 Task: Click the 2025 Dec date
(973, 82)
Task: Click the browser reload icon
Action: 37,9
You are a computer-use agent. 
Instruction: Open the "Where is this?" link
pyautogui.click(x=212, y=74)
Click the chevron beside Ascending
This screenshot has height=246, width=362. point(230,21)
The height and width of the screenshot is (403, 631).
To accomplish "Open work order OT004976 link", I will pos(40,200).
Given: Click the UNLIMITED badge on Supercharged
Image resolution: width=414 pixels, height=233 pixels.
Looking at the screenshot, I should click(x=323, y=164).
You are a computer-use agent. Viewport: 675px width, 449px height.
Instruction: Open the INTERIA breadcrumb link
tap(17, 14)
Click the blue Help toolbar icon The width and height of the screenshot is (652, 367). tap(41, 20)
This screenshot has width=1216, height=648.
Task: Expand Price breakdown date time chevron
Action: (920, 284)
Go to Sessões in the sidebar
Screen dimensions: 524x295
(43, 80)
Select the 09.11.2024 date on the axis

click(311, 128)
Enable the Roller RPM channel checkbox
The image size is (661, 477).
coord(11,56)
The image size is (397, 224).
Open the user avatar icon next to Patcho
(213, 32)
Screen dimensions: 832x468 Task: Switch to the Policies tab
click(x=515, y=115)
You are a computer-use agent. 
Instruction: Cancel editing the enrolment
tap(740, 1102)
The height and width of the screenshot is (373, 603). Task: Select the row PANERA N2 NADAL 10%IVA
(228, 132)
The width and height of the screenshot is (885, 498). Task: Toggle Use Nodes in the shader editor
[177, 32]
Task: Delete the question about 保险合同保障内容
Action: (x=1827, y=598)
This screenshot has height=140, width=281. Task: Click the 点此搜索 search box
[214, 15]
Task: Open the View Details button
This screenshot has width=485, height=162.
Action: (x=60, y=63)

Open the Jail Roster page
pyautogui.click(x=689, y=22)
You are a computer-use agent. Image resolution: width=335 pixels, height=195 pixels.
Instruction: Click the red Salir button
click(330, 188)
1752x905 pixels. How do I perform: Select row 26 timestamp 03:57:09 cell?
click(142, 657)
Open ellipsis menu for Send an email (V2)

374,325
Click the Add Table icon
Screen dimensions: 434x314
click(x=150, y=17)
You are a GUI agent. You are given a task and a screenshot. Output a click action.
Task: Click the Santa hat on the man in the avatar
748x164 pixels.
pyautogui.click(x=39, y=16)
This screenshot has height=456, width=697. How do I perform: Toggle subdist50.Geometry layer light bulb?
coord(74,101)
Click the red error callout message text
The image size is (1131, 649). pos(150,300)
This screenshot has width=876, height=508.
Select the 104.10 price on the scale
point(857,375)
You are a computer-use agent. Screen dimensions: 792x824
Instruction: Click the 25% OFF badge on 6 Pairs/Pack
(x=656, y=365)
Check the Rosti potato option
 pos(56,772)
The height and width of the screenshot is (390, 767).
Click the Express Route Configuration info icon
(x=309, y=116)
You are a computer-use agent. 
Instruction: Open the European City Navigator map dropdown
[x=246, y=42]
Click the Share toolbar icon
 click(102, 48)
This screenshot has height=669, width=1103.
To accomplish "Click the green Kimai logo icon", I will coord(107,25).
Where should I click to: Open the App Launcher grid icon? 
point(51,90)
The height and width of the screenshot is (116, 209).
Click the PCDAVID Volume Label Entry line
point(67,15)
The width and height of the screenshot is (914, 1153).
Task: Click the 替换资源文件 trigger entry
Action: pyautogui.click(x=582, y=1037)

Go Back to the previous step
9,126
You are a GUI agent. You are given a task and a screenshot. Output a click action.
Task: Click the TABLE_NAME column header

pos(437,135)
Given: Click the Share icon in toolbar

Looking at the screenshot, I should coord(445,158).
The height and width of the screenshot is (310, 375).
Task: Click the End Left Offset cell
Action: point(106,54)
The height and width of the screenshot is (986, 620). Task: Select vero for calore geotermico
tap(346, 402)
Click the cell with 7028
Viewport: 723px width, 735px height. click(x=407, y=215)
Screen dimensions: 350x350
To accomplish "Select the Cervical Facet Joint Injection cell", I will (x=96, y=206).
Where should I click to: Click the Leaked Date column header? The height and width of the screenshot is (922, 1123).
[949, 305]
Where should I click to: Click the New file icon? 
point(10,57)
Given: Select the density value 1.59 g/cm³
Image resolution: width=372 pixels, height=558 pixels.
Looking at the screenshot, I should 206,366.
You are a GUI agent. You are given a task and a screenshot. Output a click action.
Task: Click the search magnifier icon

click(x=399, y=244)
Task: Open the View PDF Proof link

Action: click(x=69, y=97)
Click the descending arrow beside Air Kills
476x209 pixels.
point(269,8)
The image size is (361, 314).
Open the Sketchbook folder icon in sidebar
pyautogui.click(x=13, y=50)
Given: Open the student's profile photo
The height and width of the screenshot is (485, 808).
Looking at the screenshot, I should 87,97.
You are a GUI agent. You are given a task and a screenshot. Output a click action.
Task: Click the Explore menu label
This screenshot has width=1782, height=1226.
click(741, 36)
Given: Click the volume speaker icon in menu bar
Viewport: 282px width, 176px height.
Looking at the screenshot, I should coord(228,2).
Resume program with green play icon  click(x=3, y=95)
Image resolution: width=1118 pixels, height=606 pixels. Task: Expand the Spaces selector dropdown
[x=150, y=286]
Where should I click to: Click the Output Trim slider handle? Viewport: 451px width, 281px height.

**********

## What you are asked to do
How many lines of the data above contain the string "Viewport", with case counting? Give only the number.

## Exercise answer
4